『冗談ではない』:シンプソンズ作家が初の大統領選挙集会演説を行う
2028年の米国大統領選挙候補者として、ダン・グリーンイー(Dan Greaney)氏がロサンゼルスのシルバーレイク貯水池を見下ろす公園で初めての公式な街頭演説を行った。このイベントには約30名が出席し、参加者の中にはアンクル・サムやダース・ベイダーなどのコスチュームを着た人物もいた。
グリーンイー氏は、自身が『シンプソンズ』のようなコメディ作品の作家としてのキャリアを持つことを自覚的に開示しながら、「アメリカ人諸君」に向けて演説を始めた。彼は自身の経歴から、『バート・トゥ・ザ・フューチャー』のエピソードで、リサ・シンプソンが前任者(トランプ大統領)が残した財政難に苦しむという設定を書き、これが後のトランプ氏の予期せぬ台頭を予測していたと語った。この経験から、「アメリカが狂気に陥っていくビジョンと一貫している」として、自身を「預言者(Prophet)」として位置づけてきた。

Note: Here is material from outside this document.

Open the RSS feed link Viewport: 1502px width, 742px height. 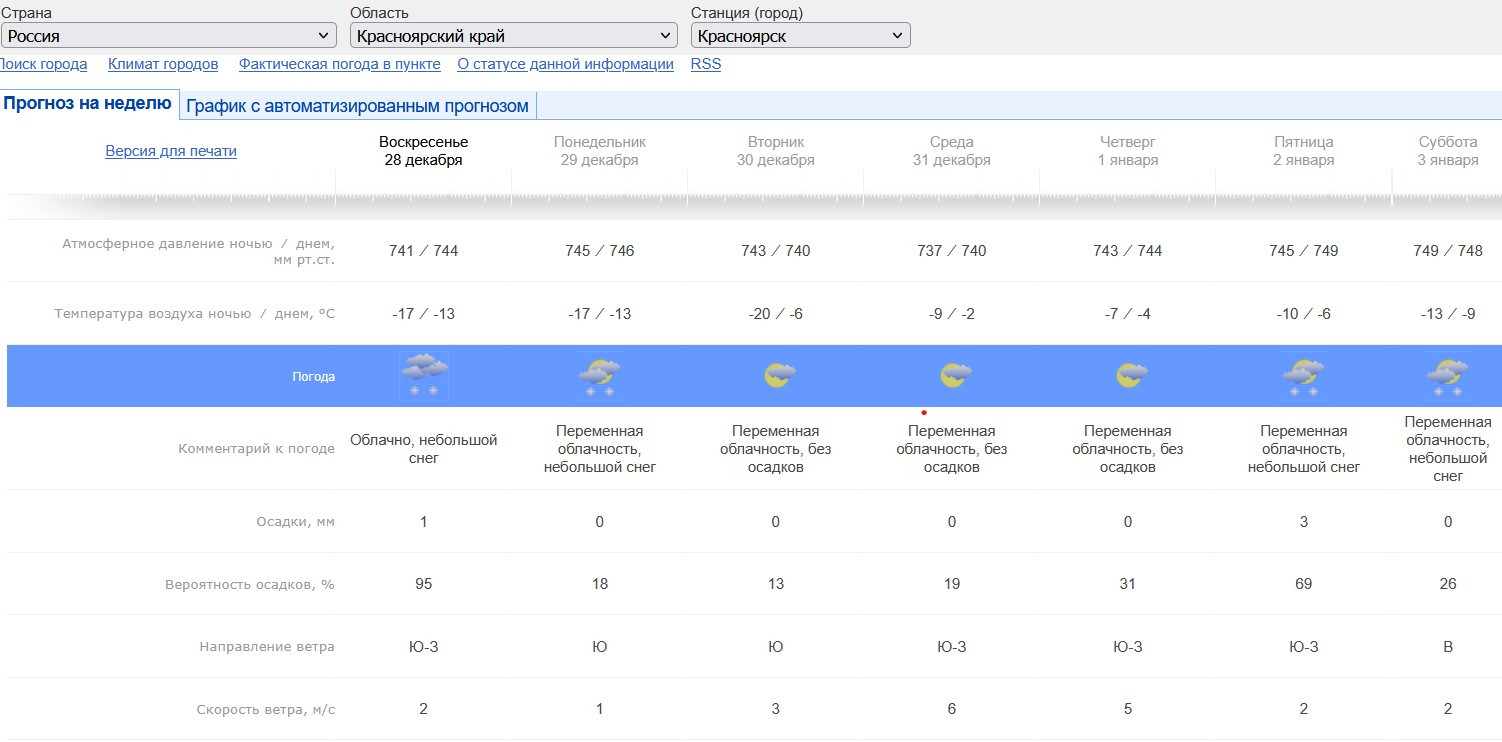click(705, 64)
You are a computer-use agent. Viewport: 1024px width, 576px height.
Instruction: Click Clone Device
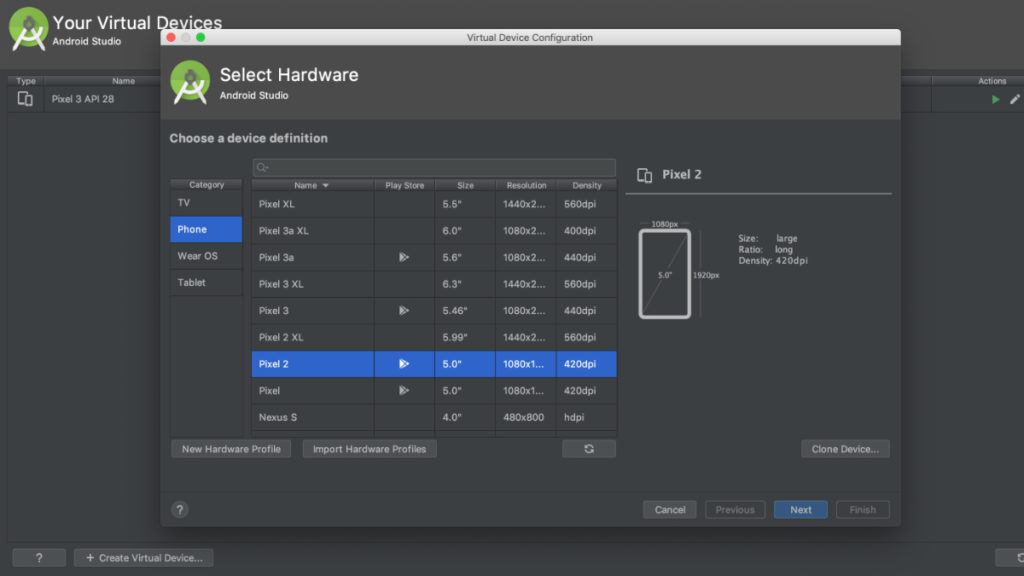coord(845,448)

演説当日、彼は政治家らしいスーツ姿で登場しつつも、「私が大統領に立候補するのはかなり馬鹿げたことだ。まるで『ファミリー・ガイ』のピーター・グリフィンのようなコメディアンがやることだ」と自嘲気味に述べた。しかし同時に、民主主義は「暴走する最高裁判所、無法な大統領、そして彼らが奉仕する億万長者の集団」によって危機に瀕しているとし、真剣なメッセージを伝えた。「これは冗談ではない」と強調し、「コメディとは笑いだけではない。真実についてだ」と主張した。

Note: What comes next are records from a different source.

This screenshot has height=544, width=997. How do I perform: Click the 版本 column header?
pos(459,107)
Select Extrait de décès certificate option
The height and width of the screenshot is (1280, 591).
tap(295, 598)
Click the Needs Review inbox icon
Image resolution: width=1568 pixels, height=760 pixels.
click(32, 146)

彼の掲げるプラットフォームは、アブラハム・リンカーンやテディ・ルーズベルトの伝統に則った「進歩的共和党員」としての立場である。具体的な政策として、最高裁判所を13名に拡大し司法権限を改革すること、普遍的な医療保険(universal health care)、グリーン・ニューディール、そして手頃な住宅へのアクセス向上を目指すことを掲げている。さらに、企業による政治支出の制限を撤廃した「市民連合対連邦選挙委員会判決」の憲法改正と、トランプ氏陣営への違法な影響力購入に相当する献金に対する起訴を主張している。

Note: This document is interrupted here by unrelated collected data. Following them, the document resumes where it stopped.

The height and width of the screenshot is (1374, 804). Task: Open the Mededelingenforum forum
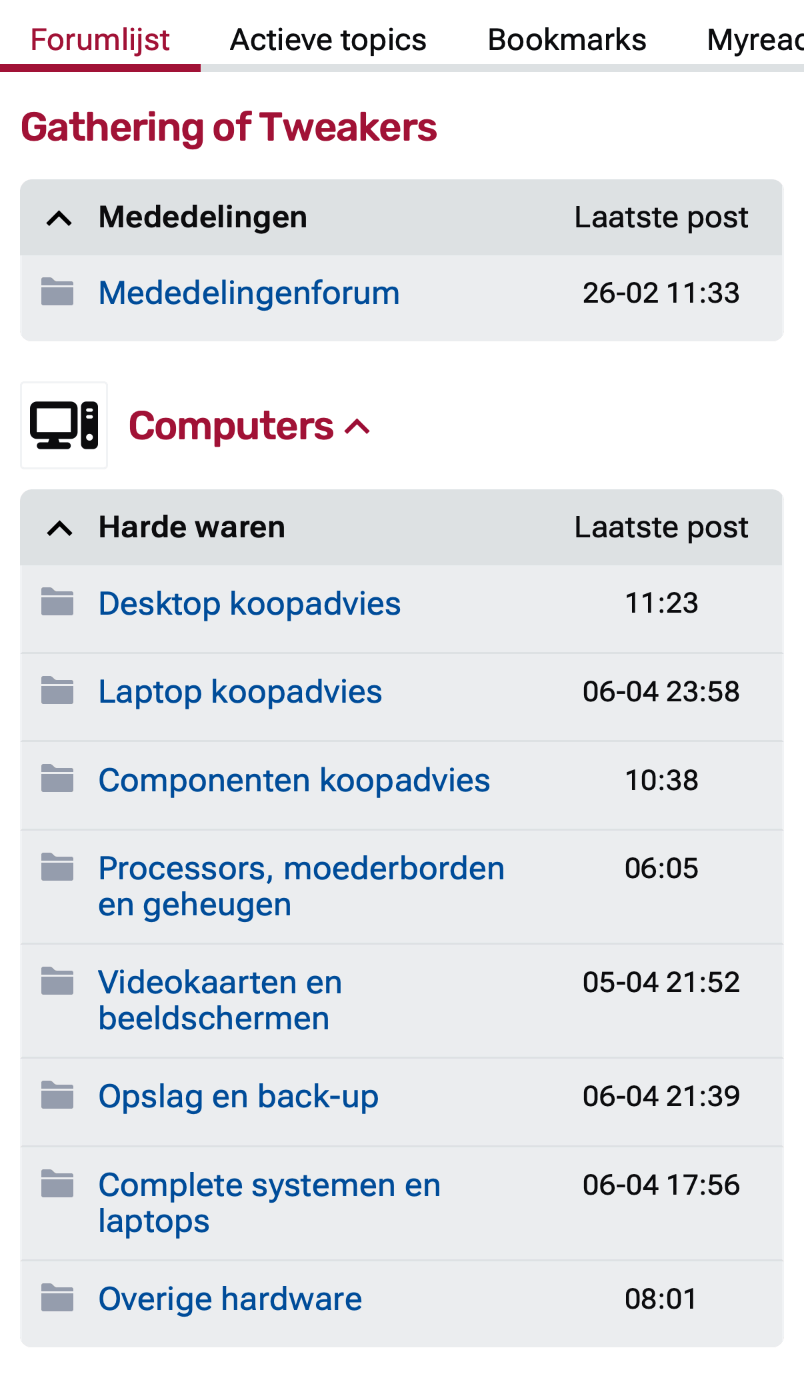pos(248,291)
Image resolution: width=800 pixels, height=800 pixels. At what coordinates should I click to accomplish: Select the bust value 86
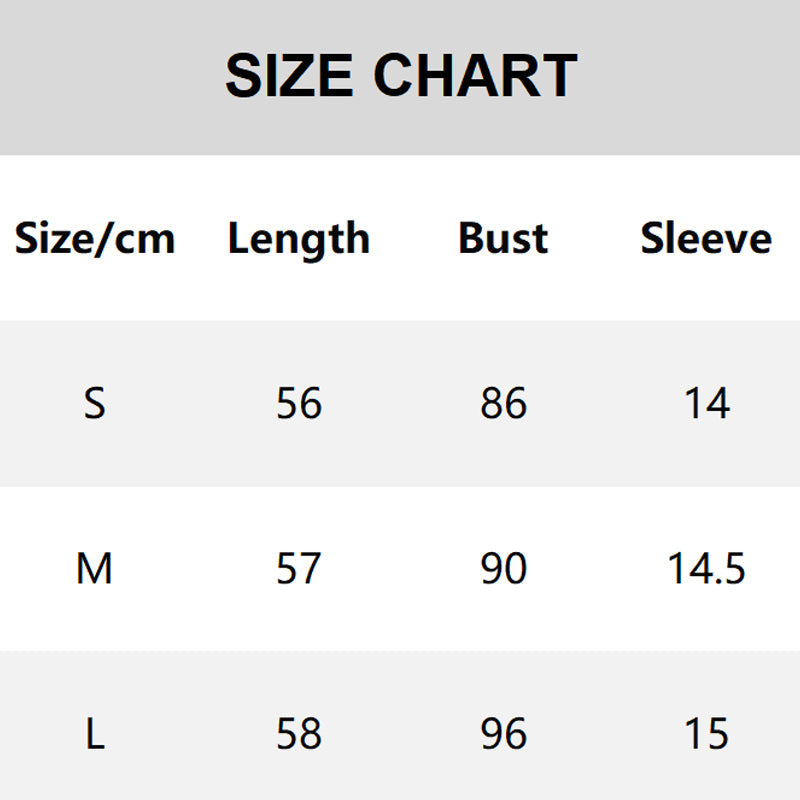[503, 404]
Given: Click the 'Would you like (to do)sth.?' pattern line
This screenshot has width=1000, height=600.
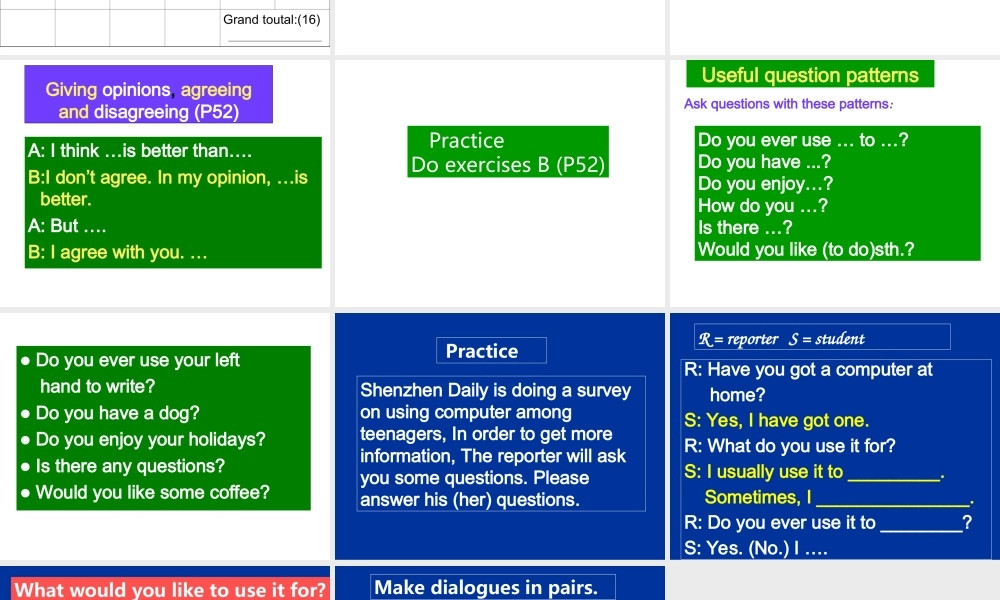Looking at the screenshot, I should (x=806, y=249).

キャンペーンディレクターのミーケ・マープル氏は、彼が真剣であること、「芸術家は予期せぬことを真面目に受け止める」という視点から支援したと語り、グリーンイー氏自身も「大きなプロジェクトが好きだ」と意気込みを述べた。
背景
ダン・グリーンイー氏は『シンプソンズ』のベテラン作家であり、その作品群を通じてアメリカ社会や政治風刺を行ってきた人物である。彼は自身のコメディ作家としてのキャリアと、「バート・トゥ・ザ・フューチャー」での予言的な描写を重ね合わせることで、現代アメリカの政治的混乱に対する警鐘を鳴らす形で大統領候補に立候補した。
重要用語解説
- 進歩的共和党員: 伝統的に保守派とされるが、社会問題や改革に対して進歩的な立場を取る政党員。穏健な革新性を求める層からの支持を集める傾向がある。
- 普遍的な医療保険 (universal health care): 国民全員に等しく医療サービスへのアクセスを保証する制度。アメリカでは主に議論の的となる政策の一つである。
- 市民連合対連邦選挙委員会判決 (Citizens United v. FEC): 企業や団体による政治献金に関する制限を緩和した、米国最高裁判所の画期的な判決。政治資金の流れに大きな影響を与えた。